Tugas Tertulis:
1 > Jawablah pertanyaan berikut berdasarkan berita tentang dampak perubahan iklim terhadap ketahanan pangan.
(a) Siapa yang disebut sebagai Kepala BMKG dalam berita tersebut?
(b) Dalam acara apa Karnawati menyoroti pentingnya tindakan konkret untuk mengatasi dampak perubahan iklim?
(c) Berapa hektare sawah yang terancam kekeringan?
2 > Tuliskan lanjutan berita tentang ancaman perubahan iklim terhadap ketahanan pangan Indonesia, dimulai setelah kalimat terakhirnya.

Teks yang Disediakan:
------------------------------------
BMKG: Perubahan iklim ancam ketahanan pangan RI, kekeringan dan krisis pangan

Jakarta – Badan Meteorologi, Klimatologi, dan Geofisika (BMKG) mengingatkan bahwa Indonesia dihadapkan pada serangkaian ancaman serius akibat perubahan iklim yang semakin tidak terkendali. Menurut Kepala BMKG, Dwikorita Karnawati, dampak perubahan iklim diperkirakan akan memicu penurunan produksi pangan, dengan potensi anjloknya produksi padi hingga jutaan ton.

Dalam acara peringatan Hari Meteorologi Dunia ke-74 di Jakarta, Karnawati menyoroti pentingnya tindakan konkret untuk mengatasi dampak perubahan iklim.

“Kita harus bersatu melakukan langkah-langkah yang nyata dalam menanggulangi dampak perubahan iklim. Kehidupan manusia dan stabilitas sosial tidak hanya terancam, namun juga bisa memicu konflik yang mengganggu keamanan, stabilitas ekonomi, dan politik,” ujarnya dalam keterangan resmi.

Salah satu dampak yang disoroti adalah penurunan produksi padi, dengan perkiraan berdasarkan data dari Badan Perencanaan Pembangunan Nasional (Bappenas).

“Perubahan iklim berpotensi menurunkan produksi padi Indonesia sebesar 1,13 juta ton hingga 1,89 juta ton. Selain itu, 2.256 hektare sawah pun terancam kekeringan,” paparnya.
------------------------------------
Informasi yang Ditampilkan:
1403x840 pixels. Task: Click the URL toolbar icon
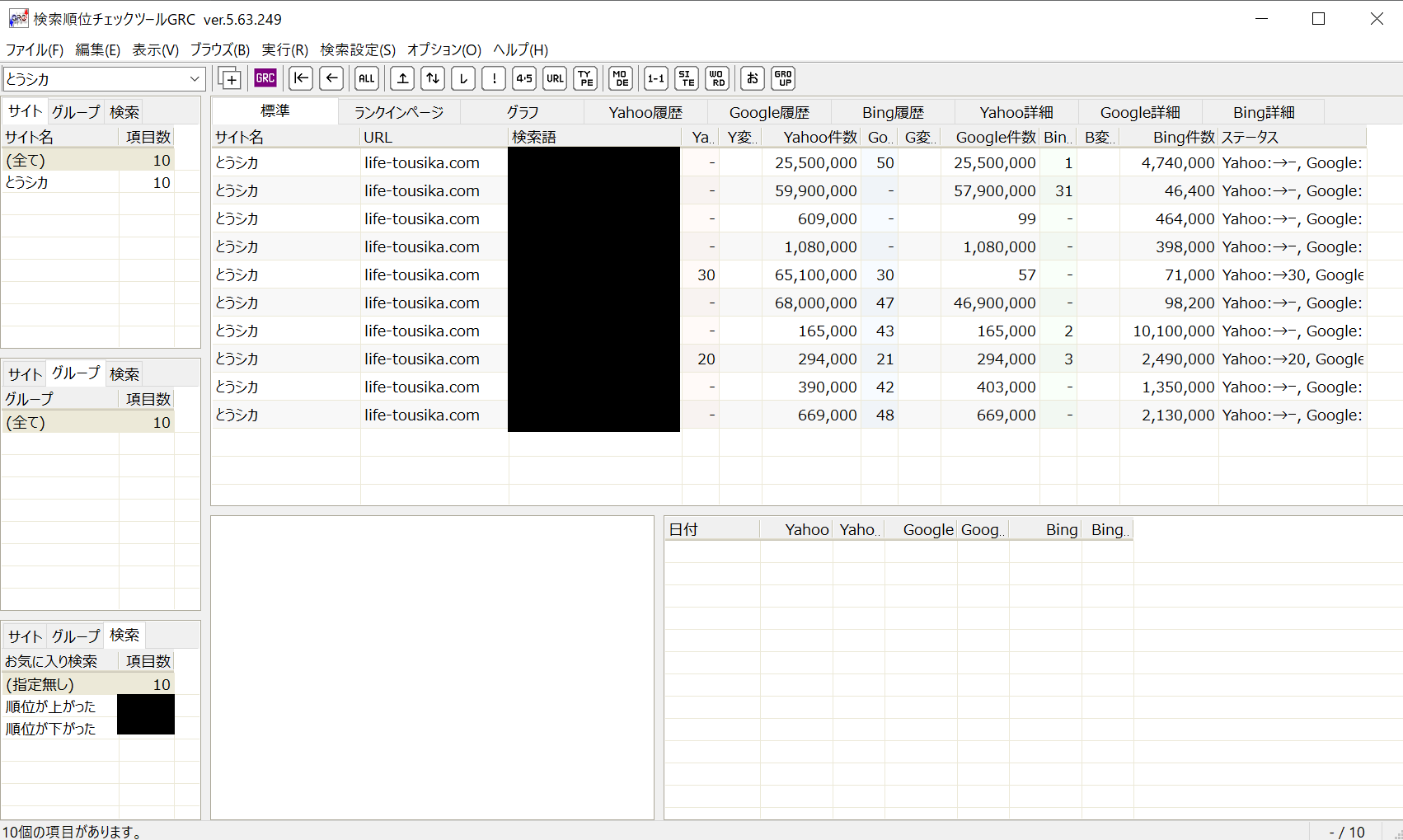[555, 78]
------------------------------------
Jawaban Soal:
1 >
(a) Dwikorita Karnawati.
(b) Dalam acara peringatan Hari Meteorologi Dunia ke-74 di Jakarta.
(c) 2.256 hektare.

2 >
Karnawati juga menyoroti meningkatnya prevalensi ketidakcukupan konsumsi pangan di Indonesia. “Angka prevalensi ketidakcukupan konsumsi pangan pada 2022 meningkat menjadi 10,21% dari 8,49% pada 2021,” tambahnya.

Lebih lanjut, BMKG menegaskan bahwa penanganan serius terhadap ancaman perubahan iklim sangatlah penting. Tanpa tindakan yang tepat, ramalan The Food and Agriculture Organization (FAO) mengenai krisis pangan global dan bencana kelaparan di tahun 2050 bisa menjadi kenyataan yang menakutkan.

Dalam konteks ini, Deputi Bidang Klimatologi BMKG, Ardhasena Sopaheluwakan, menyoroti urgensi perlunya kesadaran publik dan penerapan sistem peringatan dini yang efektif. “Perubahan iklim memberikan tekanan tambahan pada sumber daya air yang sudah semakin langka, dan menimbulkan water hotspot,” ungkapnya.

Kendati demikian, Ardhasena menekankan bahwa transformasi pengendalian dampak perubahan iklim harus menjadi prioritas.

“Kami berharap para pemangku kebijakan dari level pusat hingga daerah meningkatkan kewaspadaan dan menerapkan early warning system yang berbasis ilmu pengetahuan dan teknologi mutakhir,” tutupnya. (Hartatik)

Foto banner: Perempuan Indonesia menampi padi di sawah. Wikimedia Commons.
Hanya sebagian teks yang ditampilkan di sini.